Chinese investment in American real estate from 2013 through the end of the first quarter of 2014, totaled close to $6,000,000,000. This indicated that, at some point in the not-too-distant future, China may make larger investments into the US than Canada and Australia. Back in the 1980s, it was Japan that had this role; it was the Japanese firms peaking US real estate investments.
Moving over to South America, Chile is escalating Chinese investment, especially in the infrastructure and energy industries. Currently Chile exports quite substantially in copper, fruit, wine and seafood. In 2007, China was the largest recipient of Chilean imports. This was likely connected to the fact that two years earlier, a free-trade agreement was signed between China and Chile. As well, over the last couple of years, the average annual growth of import-export and export-import between the two countries reached over 20 percent.
China as a Global Investor
In 2013, Chinese ODI reached $108bn — an increase of 22.8% from 2012. This turned China into one of the largest investors in the world. However, despite this optimistic statistic, many of these investments fail. Indeed, according to Chadbourne & Parke investment consultant Edwin Lee, the figure of failed investments is approximately 30%. This might be because many Chinese businesses require successful interpersonal relationships to be at play – in other words, bribery. And that is not easy for a business to guarantee.

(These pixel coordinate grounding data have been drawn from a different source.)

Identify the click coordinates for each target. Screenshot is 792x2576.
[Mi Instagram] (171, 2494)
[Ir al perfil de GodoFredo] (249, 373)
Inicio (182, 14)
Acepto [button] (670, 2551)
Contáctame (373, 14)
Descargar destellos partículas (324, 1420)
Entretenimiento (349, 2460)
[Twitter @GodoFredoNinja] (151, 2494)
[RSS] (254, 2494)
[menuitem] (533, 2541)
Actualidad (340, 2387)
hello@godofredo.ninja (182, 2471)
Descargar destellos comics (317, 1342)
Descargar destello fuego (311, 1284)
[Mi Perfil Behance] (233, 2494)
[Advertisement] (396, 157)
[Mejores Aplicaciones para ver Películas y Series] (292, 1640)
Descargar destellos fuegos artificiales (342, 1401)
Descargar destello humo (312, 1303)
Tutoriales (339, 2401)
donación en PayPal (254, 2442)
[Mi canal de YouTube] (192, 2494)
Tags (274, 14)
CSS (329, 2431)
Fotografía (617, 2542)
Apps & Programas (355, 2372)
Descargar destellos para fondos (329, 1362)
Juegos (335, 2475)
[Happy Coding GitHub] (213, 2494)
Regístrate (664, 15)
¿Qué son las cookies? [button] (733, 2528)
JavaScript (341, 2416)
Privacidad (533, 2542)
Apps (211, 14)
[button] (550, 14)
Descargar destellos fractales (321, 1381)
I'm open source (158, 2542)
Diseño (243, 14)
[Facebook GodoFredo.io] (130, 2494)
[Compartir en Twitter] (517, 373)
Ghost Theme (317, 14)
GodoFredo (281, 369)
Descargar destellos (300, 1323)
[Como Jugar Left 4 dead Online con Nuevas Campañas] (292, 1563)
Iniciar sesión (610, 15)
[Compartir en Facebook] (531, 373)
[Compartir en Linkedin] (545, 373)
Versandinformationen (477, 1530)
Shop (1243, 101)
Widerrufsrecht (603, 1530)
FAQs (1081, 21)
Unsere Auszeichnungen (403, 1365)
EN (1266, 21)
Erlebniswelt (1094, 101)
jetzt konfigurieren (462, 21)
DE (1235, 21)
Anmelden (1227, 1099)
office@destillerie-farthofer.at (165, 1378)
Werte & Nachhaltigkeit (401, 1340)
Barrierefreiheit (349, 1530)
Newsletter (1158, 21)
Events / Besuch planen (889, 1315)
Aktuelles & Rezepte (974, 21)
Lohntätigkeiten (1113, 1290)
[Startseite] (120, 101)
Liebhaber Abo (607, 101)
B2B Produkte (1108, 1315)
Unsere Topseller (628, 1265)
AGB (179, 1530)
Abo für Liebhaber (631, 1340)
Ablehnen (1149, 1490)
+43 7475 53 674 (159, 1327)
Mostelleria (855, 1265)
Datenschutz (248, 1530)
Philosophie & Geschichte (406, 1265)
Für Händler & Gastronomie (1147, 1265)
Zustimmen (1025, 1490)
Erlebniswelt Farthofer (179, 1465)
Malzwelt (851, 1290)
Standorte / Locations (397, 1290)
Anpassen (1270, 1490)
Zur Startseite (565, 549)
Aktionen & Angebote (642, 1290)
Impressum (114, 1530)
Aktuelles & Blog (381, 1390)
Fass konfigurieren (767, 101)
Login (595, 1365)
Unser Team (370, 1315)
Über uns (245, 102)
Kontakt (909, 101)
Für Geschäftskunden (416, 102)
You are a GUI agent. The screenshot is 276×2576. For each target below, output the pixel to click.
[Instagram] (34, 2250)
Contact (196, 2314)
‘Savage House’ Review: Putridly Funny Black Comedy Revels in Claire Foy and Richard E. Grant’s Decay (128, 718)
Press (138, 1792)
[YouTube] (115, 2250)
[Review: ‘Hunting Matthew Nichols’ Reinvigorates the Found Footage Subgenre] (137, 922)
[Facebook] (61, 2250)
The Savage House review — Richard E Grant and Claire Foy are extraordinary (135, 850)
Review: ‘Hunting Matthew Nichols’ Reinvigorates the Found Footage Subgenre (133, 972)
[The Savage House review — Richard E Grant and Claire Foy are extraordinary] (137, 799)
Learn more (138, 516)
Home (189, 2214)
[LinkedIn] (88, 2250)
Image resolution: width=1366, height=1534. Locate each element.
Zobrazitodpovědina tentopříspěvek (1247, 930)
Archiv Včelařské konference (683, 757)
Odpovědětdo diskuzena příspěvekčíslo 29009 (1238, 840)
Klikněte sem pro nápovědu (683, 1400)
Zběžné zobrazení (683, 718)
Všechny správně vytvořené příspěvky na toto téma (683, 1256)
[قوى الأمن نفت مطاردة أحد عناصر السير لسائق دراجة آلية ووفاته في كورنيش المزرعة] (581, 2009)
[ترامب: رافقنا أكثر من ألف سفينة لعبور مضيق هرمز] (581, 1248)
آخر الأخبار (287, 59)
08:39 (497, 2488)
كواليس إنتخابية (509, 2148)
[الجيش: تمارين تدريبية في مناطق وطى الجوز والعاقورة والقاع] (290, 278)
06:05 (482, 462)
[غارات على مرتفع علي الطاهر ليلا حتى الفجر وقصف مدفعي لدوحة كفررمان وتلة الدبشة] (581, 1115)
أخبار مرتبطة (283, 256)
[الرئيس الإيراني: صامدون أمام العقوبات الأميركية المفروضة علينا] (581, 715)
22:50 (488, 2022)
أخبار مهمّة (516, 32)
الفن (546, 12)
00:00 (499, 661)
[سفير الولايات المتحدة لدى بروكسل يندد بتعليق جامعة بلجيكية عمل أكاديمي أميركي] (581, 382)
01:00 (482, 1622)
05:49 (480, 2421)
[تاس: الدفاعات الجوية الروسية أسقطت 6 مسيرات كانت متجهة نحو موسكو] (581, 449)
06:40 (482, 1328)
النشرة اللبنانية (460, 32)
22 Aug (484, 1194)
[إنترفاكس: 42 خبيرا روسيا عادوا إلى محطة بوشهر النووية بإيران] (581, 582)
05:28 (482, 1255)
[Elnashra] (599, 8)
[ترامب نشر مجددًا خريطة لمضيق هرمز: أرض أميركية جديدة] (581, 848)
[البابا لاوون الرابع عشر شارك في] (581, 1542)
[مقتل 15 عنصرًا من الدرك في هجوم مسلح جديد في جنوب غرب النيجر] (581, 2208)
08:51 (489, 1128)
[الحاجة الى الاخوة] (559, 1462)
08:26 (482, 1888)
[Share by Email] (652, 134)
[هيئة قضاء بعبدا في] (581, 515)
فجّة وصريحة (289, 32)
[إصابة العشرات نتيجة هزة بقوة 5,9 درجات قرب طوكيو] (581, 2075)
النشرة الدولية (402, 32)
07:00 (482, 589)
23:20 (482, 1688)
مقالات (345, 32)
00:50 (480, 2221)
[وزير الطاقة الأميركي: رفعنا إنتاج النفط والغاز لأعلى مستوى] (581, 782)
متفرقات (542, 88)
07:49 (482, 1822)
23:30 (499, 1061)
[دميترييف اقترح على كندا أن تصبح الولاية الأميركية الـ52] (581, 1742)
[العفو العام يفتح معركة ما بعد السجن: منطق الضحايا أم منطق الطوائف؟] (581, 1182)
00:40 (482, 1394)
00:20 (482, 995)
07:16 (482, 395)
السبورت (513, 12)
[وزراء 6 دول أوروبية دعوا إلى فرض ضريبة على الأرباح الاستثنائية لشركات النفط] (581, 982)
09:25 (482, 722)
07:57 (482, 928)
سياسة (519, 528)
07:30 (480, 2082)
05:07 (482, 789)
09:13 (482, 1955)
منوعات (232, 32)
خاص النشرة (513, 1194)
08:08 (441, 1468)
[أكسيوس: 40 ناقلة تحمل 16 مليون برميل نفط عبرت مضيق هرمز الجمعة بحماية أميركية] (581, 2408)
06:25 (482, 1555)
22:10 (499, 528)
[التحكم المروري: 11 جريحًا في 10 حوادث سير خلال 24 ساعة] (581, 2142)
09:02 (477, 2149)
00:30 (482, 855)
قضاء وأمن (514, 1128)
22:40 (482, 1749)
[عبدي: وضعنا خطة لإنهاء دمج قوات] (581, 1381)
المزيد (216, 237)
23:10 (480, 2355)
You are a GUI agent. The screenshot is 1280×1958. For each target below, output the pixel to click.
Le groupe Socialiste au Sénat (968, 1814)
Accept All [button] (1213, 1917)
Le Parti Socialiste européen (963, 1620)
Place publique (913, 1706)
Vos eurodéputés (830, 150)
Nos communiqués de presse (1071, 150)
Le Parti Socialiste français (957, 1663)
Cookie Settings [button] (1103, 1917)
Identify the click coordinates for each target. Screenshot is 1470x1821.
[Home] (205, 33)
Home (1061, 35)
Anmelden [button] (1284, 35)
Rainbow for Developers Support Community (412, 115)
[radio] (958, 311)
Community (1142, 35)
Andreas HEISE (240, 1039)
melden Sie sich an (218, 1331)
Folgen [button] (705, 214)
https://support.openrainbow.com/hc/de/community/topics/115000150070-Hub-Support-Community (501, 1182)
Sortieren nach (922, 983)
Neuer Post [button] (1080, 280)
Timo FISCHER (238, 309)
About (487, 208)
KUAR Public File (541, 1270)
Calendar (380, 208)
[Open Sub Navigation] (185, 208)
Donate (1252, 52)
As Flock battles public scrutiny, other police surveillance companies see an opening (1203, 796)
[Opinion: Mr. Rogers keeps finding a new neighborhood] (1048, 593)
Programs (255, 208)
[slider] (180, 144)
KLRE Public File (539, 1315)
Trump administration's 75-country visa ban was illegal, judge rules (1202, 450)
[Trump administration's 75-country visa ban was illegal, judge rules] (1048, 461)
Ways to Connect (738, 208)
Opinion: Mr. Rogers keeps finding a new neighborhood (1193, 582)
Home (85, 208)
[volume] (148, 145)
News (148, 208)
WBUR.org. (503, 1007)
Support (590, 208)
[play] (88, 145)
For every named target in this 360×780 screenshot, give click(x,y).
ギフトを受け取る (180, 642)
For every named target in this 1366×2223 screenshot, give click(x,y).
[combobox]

Today’s FDI figures in China are looking good; they have plummeted to a four-year low. But is China responding to this? It seems not. Just a couple of weeks ago, when Lou Jiwei addressed G-20 finance ministers in Australia, he said that his country “will not make major policy adjustments due to changes in any one economic indicator.” China seems to be taking a backseat vis-à-vis its interventionist policies. Independence is all very well, but some experts are warning that it might be too soon for China to go this route. This is indicative of the fact that Jiwei’s comments resulted in the SHCOMP to plummet 1.7 percent overnight, which was a second decline in five trading sessions.
Chinese investments are the way forward in some areas. But Chinese firms need to realize that they are playing in a global arena and act accordingly.